▸ Input records:
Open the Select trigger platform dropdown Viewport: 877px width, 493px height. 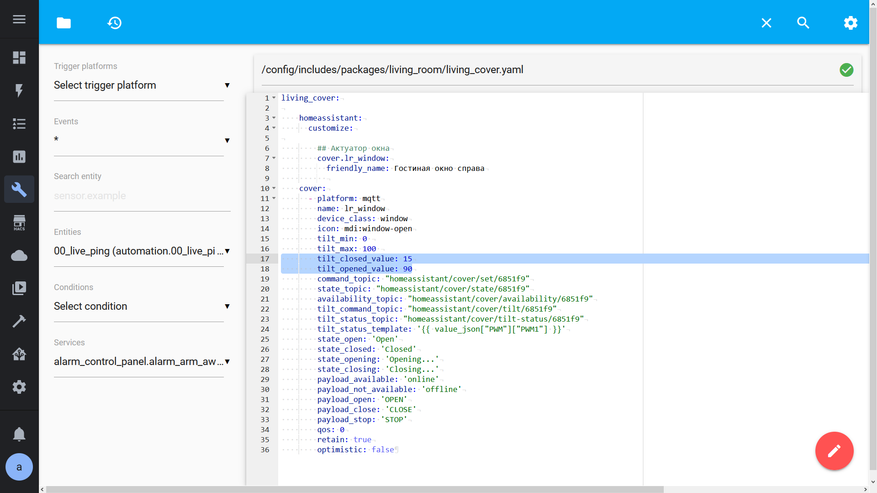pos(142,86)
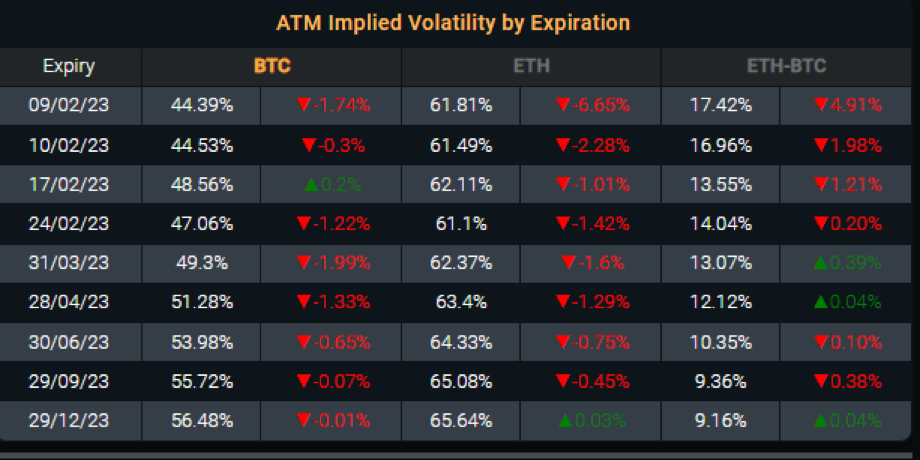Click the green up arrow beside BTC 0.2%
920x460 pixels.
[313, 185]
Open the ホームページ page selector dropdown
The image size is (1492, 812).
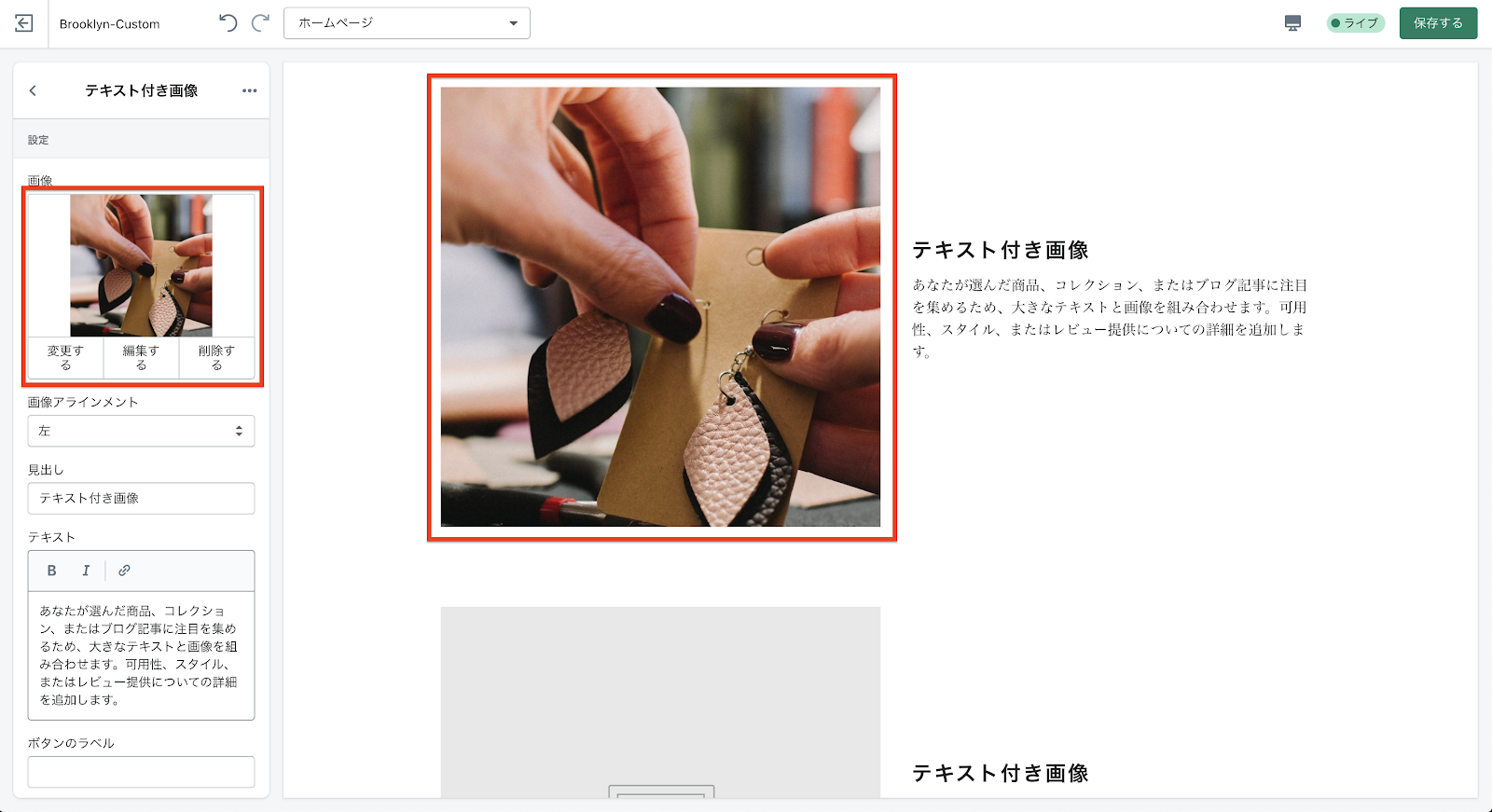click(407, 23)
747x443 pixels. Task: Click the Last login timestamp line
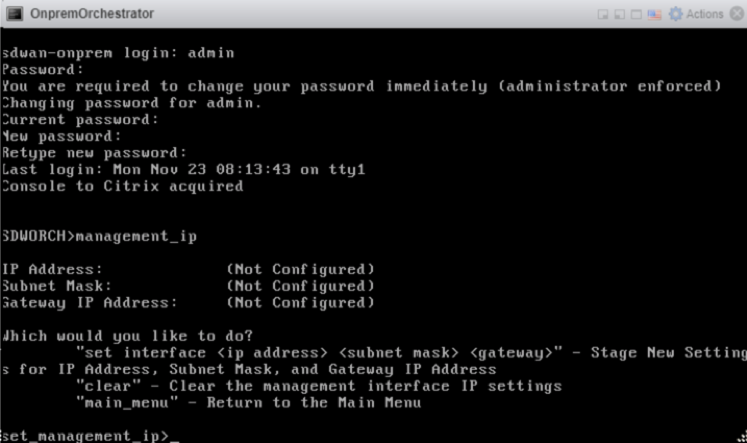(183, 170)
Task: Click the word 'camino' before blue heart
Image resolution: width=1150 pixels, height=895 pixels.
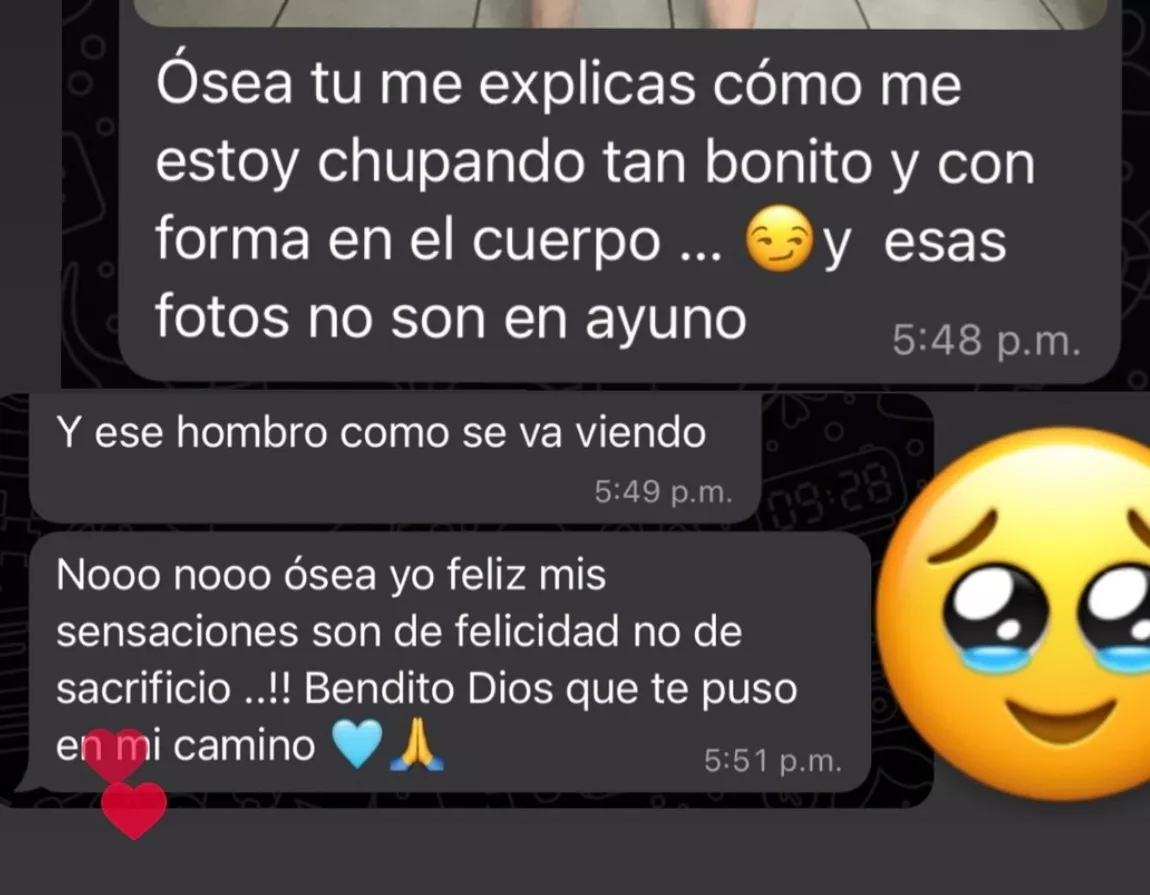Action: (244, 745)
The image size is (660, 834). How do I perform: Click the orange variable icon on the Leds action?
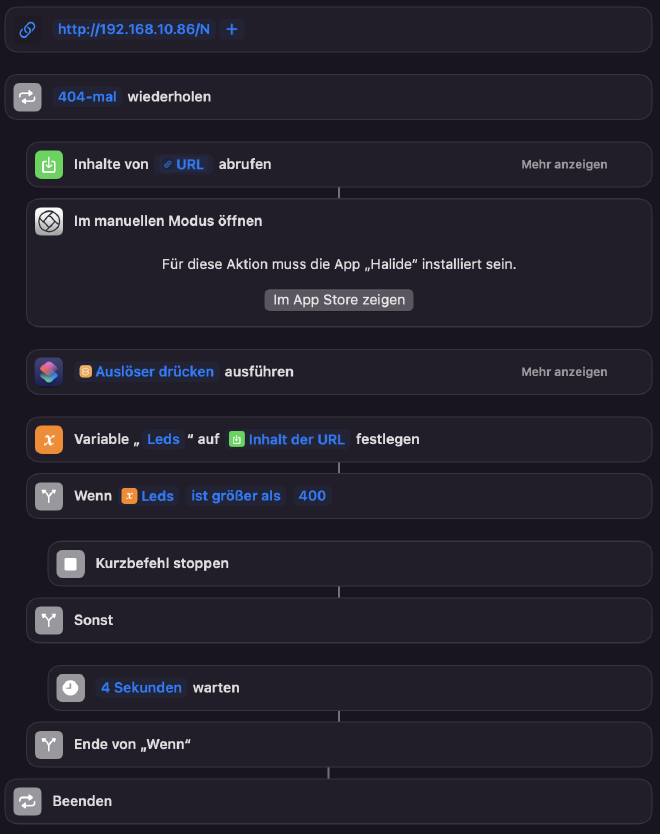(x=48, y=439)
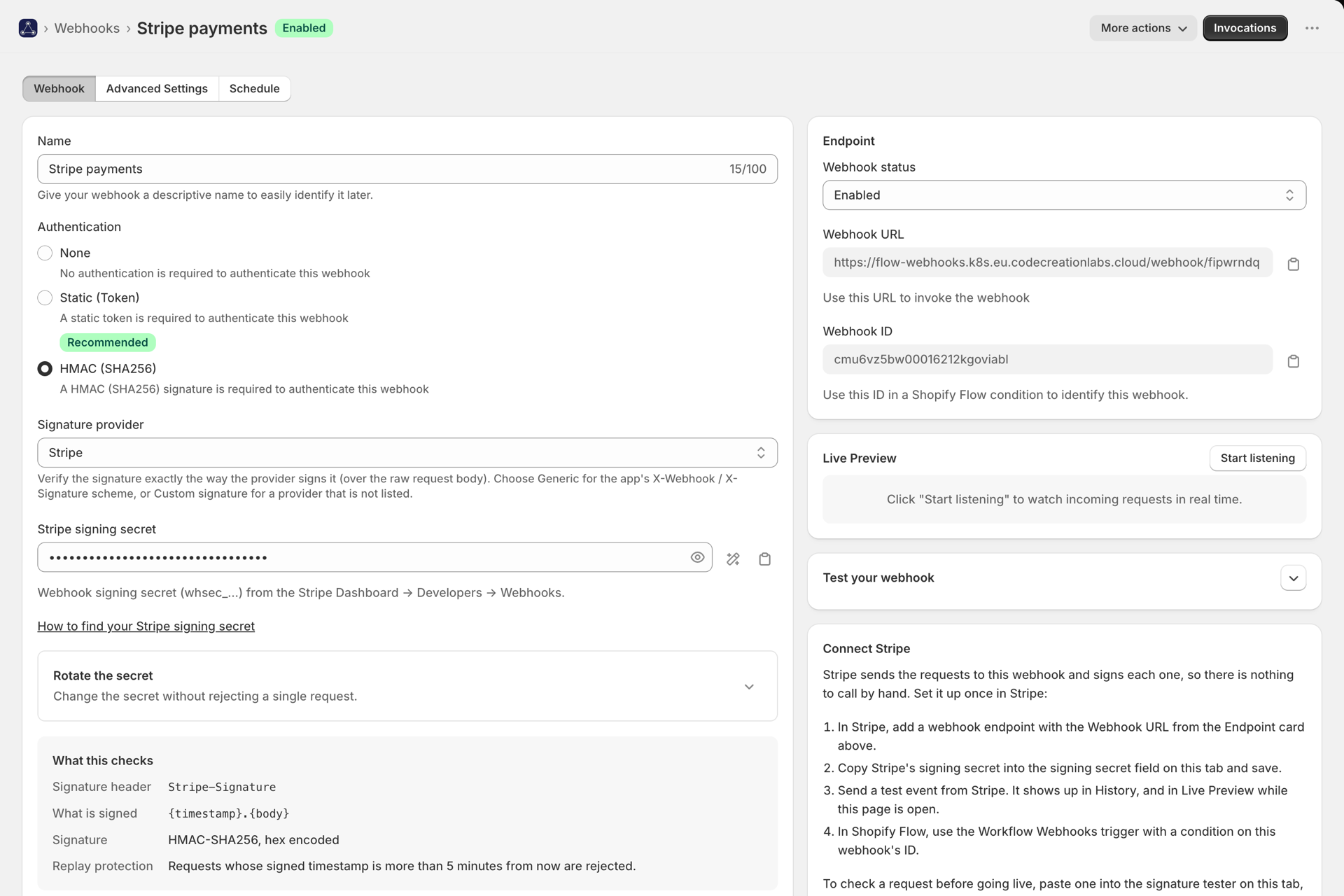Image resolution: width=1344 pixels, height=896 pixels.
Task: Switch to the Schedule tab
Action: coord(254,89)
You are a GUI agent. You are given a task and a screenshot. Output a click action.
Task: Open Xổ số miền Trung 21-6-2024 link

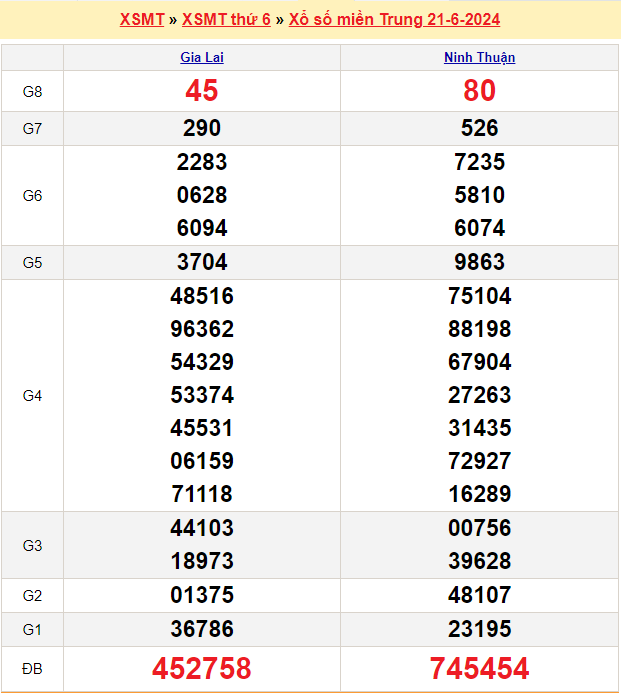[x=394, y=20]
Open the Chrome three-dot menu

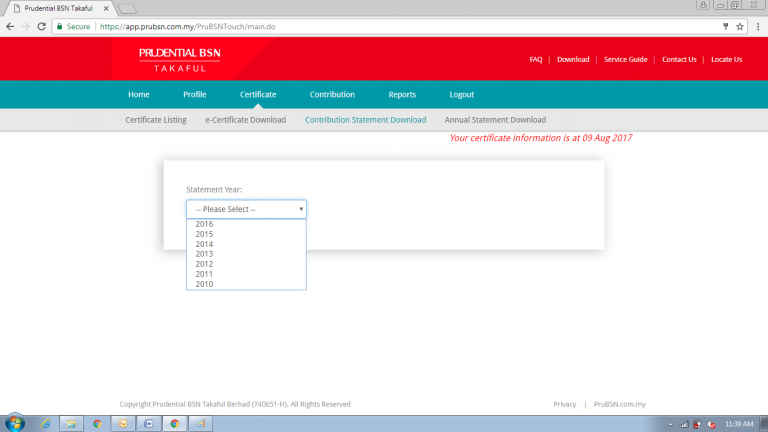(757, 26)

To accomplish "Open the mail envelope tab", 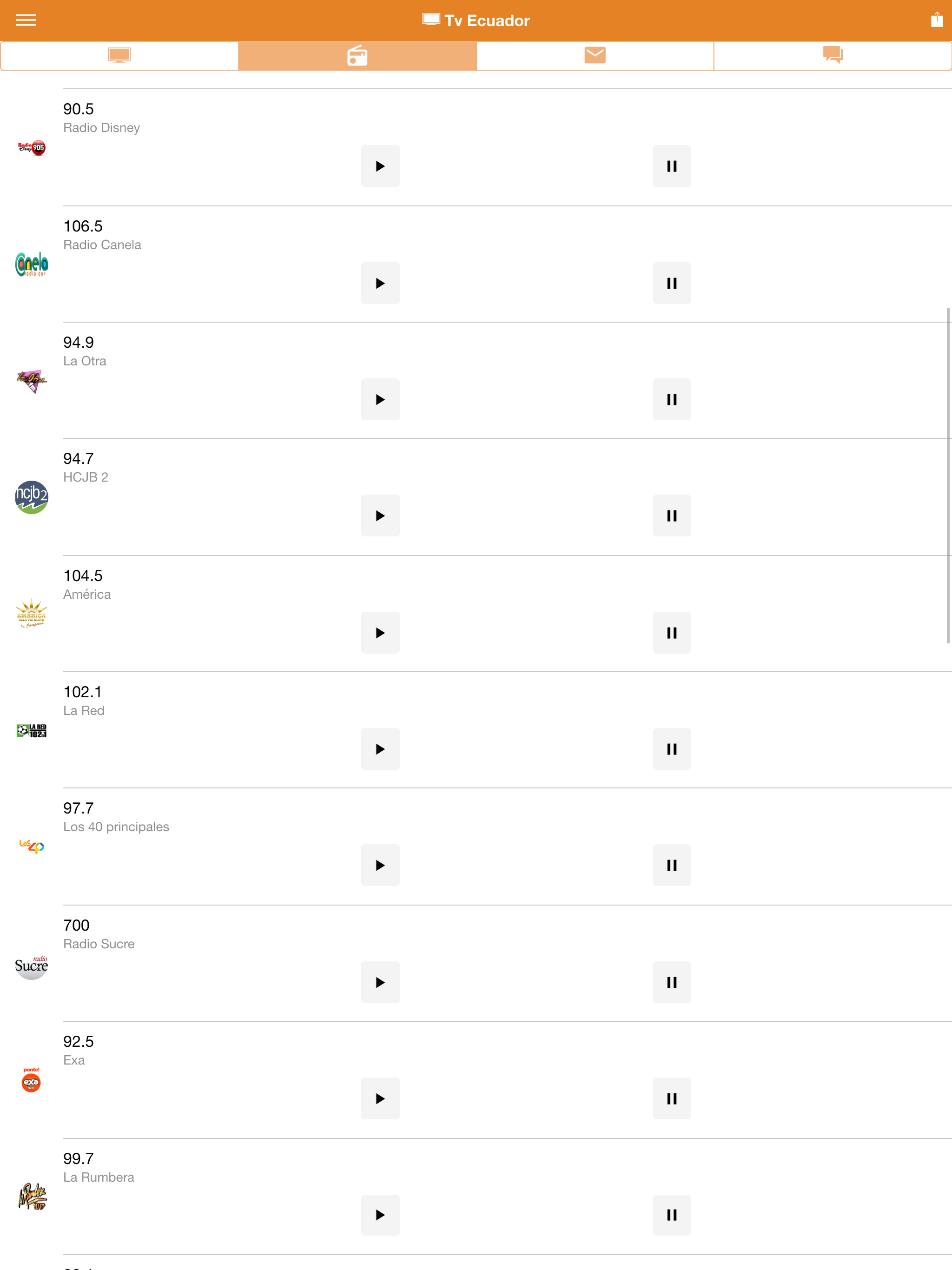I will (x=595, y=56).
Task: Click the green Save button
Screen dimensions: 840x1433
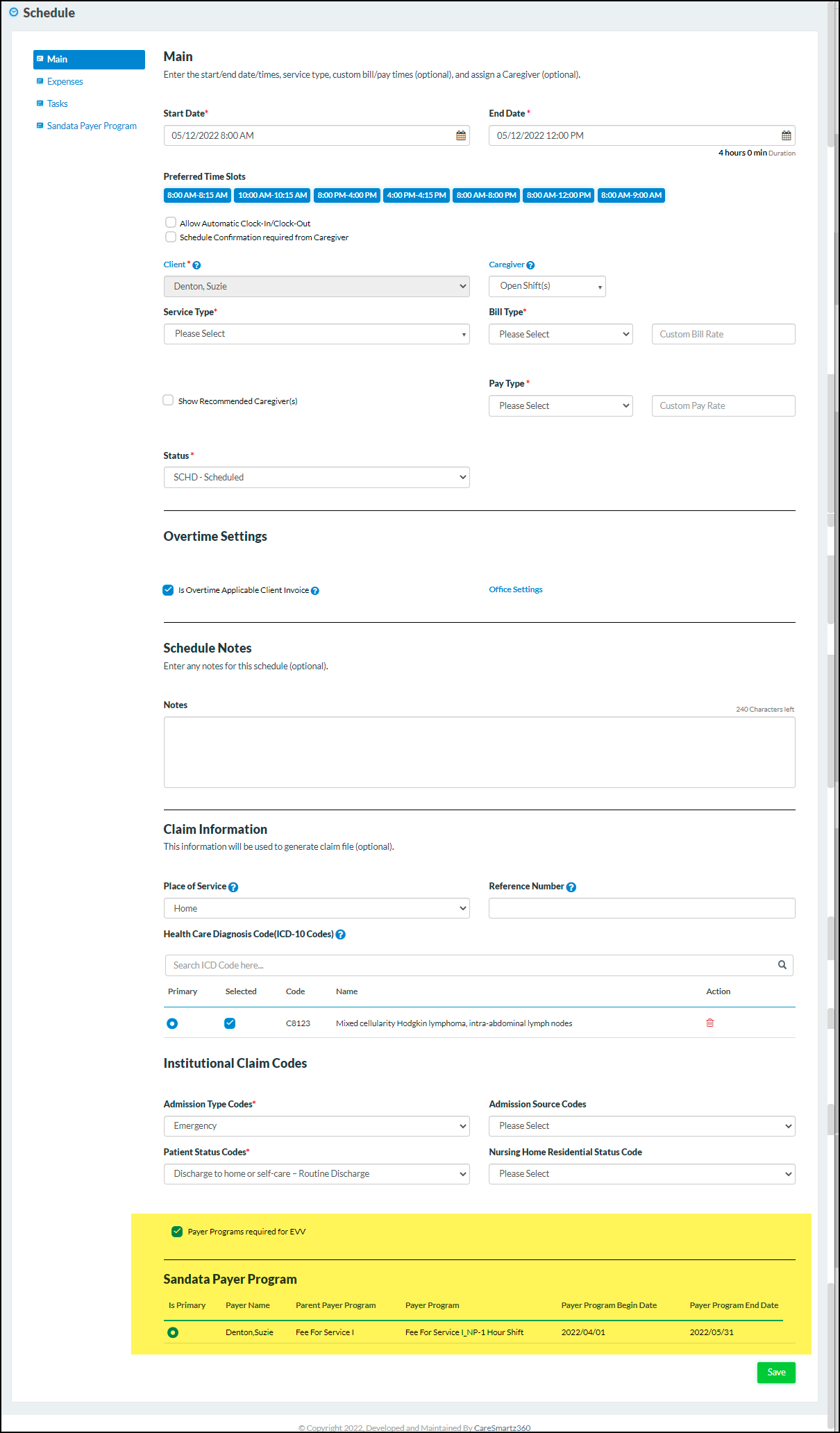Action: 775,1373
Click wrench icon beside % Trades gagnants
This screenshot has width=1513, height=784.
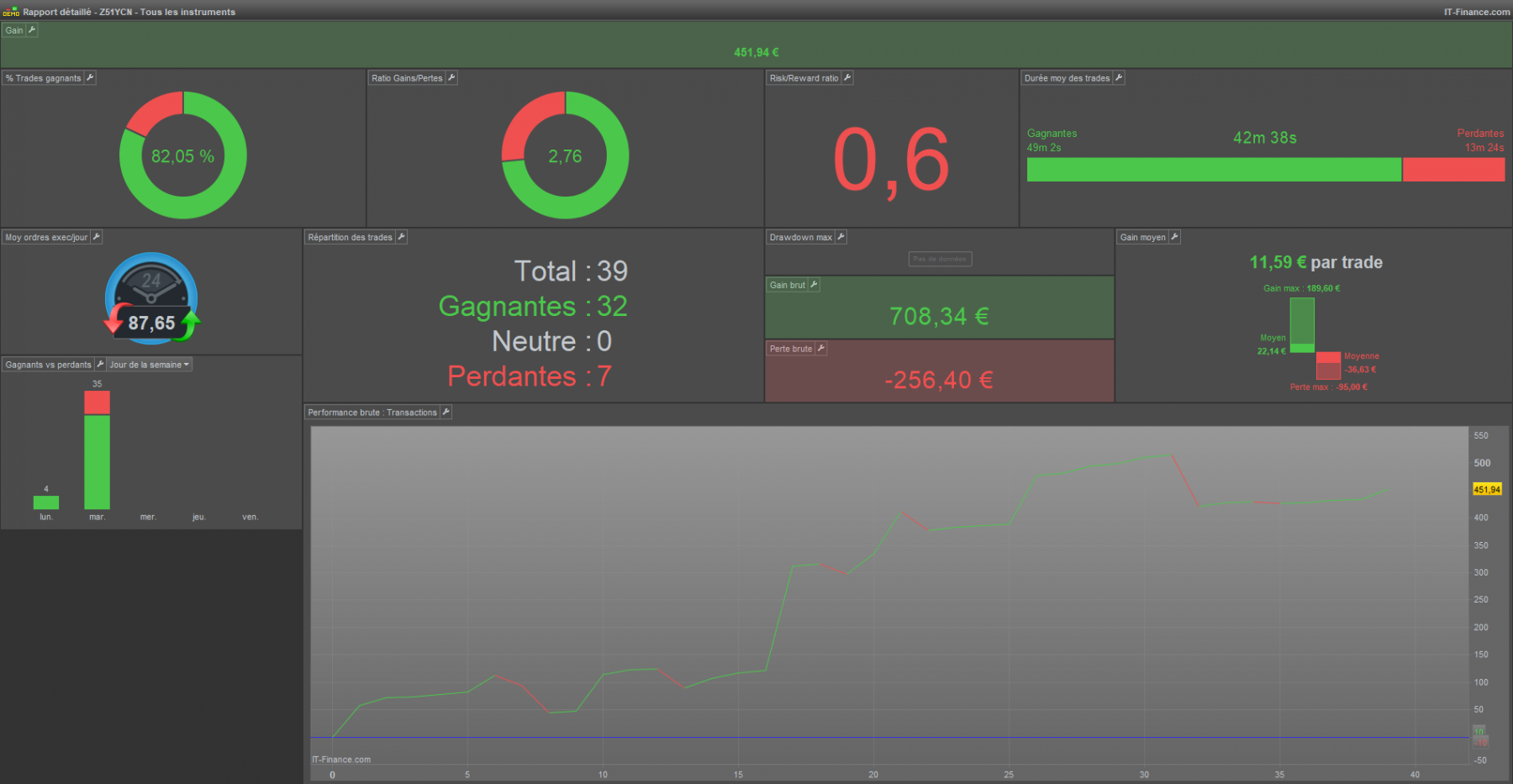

▸ Task brief:
Filter the material above down to the lines that hold the word "screenshot".

▸ Reply to the task:
You are a GUI agent. You are given a task and a screenshot. Output a click action.
This screenshot has width=1513, height=784.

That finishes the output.